We have reviewed the materials you sent on the subject heater and contacted the manufacturer for additional information. Based on the information available to use the manufacturer has met the ANSI A10.10 and 29 CFR 1926.154 standards. Both ANSI and OSHA standards require the heater to be equipped with an automatic flame-loss device to stop the flow of fuel if the flame is extinguished. The design of the heater, however, is such that the fuel tank is an integral part of the heater and the fuel cannot flow in case of flame-loss. Therefore the requirement for a flame loss device is not applicable to this specific model.

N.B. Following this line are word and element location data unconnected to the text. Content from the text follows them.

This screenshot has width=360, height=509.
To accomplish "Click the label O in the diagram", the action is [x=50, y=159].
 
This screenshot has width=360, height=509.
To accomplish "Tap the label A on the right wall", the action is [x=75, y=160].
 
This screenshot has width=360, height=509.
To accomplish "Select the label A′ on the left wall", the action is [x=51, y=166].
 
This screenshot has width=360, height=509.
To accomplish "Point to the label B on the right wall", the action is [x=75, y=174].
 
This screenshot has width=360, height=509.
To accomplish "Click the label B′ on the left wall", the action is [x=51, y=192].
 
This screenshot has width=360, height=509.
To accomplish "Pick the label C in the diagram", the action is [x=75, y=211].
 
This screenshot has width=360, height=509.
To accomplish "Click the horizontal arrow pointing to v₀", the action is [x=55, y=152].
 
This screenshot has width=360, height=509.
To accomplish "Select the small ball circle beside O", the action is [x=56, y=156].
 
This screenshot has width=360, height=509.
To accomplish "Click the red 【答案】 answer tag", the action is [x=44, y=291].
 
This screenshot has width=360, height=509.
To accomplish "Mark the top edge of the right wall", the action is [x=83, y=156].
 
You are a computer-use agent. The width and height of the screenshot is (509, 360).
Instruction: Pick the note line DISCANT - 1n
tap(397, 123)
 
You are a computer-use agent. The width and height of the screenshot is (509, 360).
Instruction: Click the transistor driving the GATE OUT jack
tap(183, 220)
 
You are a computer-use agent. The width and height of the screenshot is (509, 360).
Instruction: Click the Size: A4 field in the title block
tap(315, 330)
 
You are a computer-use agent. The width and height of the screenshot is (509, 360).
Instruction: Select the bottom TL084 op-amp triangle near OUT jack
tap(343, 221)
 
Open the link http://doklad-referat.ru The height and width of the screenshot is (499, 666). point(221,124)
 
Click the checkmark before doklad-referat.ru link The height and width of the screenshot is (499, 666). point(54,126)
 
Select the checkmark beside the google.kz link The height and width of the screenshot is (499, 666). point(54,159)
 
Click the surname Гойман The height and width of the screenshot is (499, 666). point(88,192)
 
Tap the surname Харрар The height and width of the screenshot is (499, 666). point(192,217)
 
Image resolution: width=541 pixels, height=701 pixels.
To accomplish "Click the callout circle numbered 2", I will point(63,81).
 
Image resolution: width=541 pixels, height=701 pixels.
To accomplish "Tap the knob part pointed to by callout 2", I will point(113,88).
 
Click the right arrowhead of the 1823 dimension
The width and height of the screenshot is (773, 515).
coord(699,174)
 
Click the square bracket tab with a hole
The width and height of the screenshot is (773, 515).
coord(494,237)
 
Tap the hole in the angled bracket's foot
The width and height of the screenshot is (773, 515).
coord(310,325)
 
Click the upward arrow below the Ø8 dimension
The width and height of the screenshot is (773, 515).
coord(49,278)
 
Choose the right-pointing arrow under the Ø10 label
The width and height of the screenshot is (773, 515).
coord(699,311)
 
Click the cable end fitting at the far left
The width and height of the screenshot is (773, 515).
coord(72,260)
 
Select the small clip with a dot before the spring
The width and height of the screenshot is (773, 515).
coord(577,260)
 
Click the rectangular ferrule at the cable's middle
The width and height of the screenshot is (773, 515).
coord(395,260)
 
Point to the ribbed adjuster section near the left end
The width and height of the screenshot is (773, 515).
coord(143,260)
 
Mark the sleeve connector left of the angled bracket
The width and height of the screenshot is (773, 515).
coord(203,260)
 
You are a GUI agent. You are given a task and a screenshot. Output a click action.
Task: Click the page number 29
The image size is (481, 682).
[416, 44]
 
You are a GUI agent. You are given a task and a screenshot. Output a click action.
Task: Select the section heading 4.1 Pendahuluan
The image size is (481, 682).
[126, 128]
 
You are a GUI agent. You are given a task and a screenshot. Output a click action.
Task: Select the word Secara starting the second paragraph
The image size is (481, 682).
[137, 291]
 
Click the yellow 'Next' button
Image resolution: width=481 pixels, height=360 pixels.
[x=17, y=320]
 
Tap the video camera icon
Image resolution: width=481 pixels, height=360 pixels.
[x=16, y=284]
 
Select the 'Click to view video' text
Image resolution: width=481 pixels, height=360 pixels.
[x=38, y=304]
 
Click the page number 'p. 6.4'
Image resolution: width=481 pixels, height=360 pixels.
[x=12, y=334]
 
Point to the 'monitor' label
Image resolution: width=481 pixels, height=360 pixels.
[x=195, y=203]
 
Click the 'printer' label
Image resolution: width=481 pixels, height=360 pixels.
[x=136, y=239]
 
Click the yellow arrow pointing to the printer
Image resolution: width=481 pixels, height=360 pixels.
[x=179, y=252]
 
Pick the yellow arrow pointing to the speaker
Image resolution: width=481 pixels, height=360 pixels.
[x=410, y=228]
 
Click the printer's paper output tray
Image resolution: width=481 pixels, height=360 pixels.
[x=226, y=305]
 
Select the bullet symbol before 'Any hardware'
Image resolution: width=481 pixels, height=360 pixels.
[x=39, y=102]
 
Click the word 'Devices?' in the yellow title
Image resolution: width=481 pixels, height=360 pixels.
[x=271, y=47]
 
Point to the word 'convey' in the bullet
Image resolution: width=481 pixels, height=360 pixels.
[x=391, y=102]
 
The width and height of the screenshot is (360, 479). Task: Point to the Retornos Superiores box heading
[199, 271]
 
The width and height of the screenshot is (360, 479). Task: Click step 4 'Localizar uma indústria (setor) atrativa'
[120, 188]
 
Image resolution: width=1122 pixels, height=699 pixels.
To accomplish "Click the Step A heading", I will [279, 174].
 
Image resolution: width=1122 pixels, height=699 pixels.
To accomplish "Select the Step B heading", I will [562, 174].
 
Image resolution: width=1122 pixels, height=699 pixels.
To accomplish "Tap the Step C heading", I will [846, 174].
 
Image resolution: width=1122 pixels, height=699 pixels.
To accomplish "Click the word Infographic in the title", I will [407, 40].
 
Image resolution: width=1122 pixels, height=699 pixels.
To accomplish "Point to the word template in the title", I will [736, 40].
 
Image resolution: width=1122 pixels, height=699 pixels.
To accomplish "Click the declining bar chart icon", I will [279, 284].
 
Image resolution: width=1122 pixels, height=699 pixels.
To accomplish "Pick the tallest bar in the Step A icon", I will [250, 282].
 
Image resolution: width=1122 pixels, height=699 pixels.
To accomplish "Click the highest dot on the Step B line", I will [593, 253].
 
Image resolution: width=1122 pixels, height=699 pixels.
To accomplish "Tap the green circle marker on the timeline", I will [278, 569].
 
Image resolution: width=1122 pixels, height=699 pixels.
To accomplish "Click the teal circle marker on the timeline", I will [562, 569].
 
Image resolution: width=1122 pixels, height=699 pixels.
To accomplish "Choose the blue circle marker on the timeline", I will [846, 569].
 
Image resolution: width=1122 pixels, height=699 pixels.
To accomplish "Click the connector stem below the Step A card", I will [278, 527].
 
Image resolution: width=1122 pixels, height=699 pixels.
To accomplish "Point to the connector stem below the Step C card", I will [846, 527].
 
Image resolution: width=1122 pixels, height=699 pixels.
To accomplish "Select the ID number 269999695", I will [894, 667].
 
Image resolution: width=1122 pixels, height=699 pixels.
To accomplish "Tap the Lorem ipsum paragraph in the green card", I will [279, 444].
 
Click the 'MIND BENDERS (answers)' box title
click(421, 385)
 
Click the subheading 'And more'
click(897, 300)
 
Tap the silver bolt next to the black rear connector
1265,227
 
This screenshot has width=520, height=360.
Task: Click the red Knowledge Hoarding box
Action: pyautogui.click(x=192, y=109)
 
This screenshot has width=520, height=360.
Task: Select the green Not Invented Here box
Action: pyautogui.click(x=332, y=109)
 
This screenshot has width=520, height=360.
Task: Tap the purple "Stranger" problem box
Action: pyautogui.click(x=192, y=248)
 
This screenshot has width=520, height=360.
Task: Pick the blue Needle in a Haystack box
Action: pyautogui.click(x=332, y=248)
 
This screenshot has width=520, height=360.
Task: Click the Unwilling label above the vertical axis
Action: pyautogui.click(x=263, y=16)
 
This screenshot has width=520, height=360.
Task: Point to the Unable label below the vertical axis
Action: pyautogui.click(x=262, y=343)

The manufacturer has stated that the "Hard Hat is designed primarily for use at construction sites and for temporary heating applications. The heater is not intended for use as a permanent fixture. The manufacturer's operating instructions advise that the heater be used in accordance with the Federal, State and local codes and regulations governing temporary heating devices.

The user of this heater in a construction site must comply with the 29 CFR 1926.154 standard. The provisions of the source standard, ANSI A10.10 may be used to cite under the General Duty Clause. ANSI A10.10 in addition to the requirements of 1926.154 requires the following:

1. The heater shall be protected against damage when in use by anchoring or barricading.

2. When used in enclosed or partially enclosed structures, tests for the presence of carbon monoxide shall be made within and hour after the start of each shift and at least four hours thereafter.

3. Carbon monoxide concentrations greater than 50 ppm of air volume at worker breathing levels shall require extinguishing of the heater unless additional mechanical ventilation is provided to reduce the carbon monoxide content to acceptable limits.

4. A qualified employee must be assigned to be responsible for the operation and maintenance of the heater. Instructions on the data plate and all other manufacturer's instructions must be followed.

In general industry, violation of the manufacturer's recommendations, instructions, and warnings may be cited under the General duty Clause after consultation with the Regional Solicitor.